Responding to the question as to why it has been found out now, Conti noted laconically that "the battle of wits and capabilities to support them just turned in favour of the other player".
'Hundred-Percent Privacy is No Longer Possible'
Mauro Conti notes that while it's hard for him to explain the specific technical details of the "holes" in the Swiss company's devices which helped the CIA and BND to intercept information, modern surveillance capabilities are even more vast.
"There are a lot of ways to add 'backdoors' and 'covert channels' to systems," he explains. "If well-designed, these are very difficult to be detected even when devices are carefully inspected. Just to cite an example, in recent activities of my research group, we showed the possibility of building a covert channel on a smartphone by using energy consumption modulation – a 'channel' that is far underestimated (and hence not inspected) to be used to 'send out' information in a 'stealthy' way".
Operation Rubicon, which was large in scale, predated the sophisticated data-intercepting activities exposed by former CIA subcontractor Edward Snowden, who leaked highly classified information about the NSA's programme, code-named Prism, in 2013. Reportedly launched in 2007, Prism allowed the US intelligence community to collect large amounts of data on Americans and foreign citizens. Four years later, WikiLeaks released a series of documents titled Vault 7 which shed light on the CIA's activities and cutting-edge capabilities in performing electronic surveillance and cyber-warfare.
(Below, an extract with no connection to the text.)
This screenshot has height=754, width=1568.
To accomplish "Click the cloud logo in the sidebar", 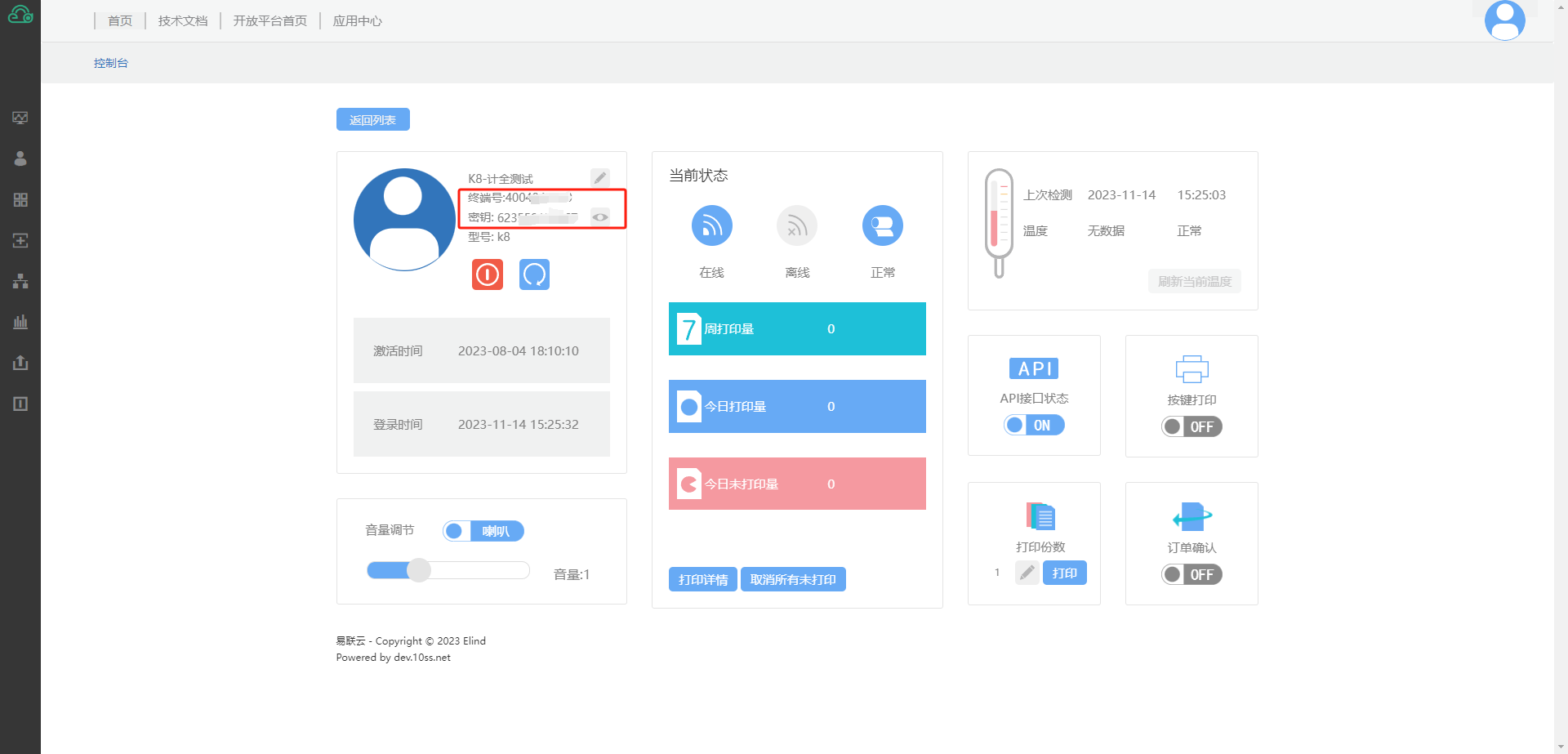I will click(x=20, y=15).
One has to wonder whether there's anything that can guarantee privacy in our time. The professor's answer is "no, as scary as it might sound" if one means a100-percent guarantee.
"It is not just matter of our times, but definitely the digital era definitely helps a lot to expose information, as well as to retrieve it", Conti underscores. "In addition, underestimating the problem does not help."
How It All Began: Russian-Born Émigré & American Cryptologist
While, according to the report, the beginning of the CIA-BND secret collaboration, code-named Operation Rubicon, dates back to the 1970s, Crypto AG's links to the CIA can be found even deeper in history.
The company's founder, Boris Hagelin, was born in Russia and fled to Sweden after the 1917 Revolution. In the 1930s, he made friends with William F. Friedman, the leading US cryptanalyst. In 1940 Hagelin moved to the US and started selling portable encryption machines to the US military. After the Second World War, Hagelin returned to Europe and established his business in Switzerland. In 1951 he and William Friedman, who was at the time head of the cryptographic division of the US Armed Forces Security Agency (AFSA) struck an agreement that Hagelin would sell his devices only to countries approved by the US. In 1970 Crypto was bought out by the West Germany and American intelligence services.
Presumably, at least four countries, namely Israel, Britain, Sweden and Switzerland knew about the clandestine operation or even had access to intercepted information.
In the early 1990s, BND sold its share in the company to the CIA. In 2018 Crypto AG was liquidated while two other separate entities emerged – Crypto International and CyOne Security AG.
As Reuters revealed on 11 February, the Swiss authorities launched an investigation into Crypto AG's activities last month. Crypto International and CyOne Security AG denied any connection to the CIA or the BND, or any relation to their predecessor firm's history.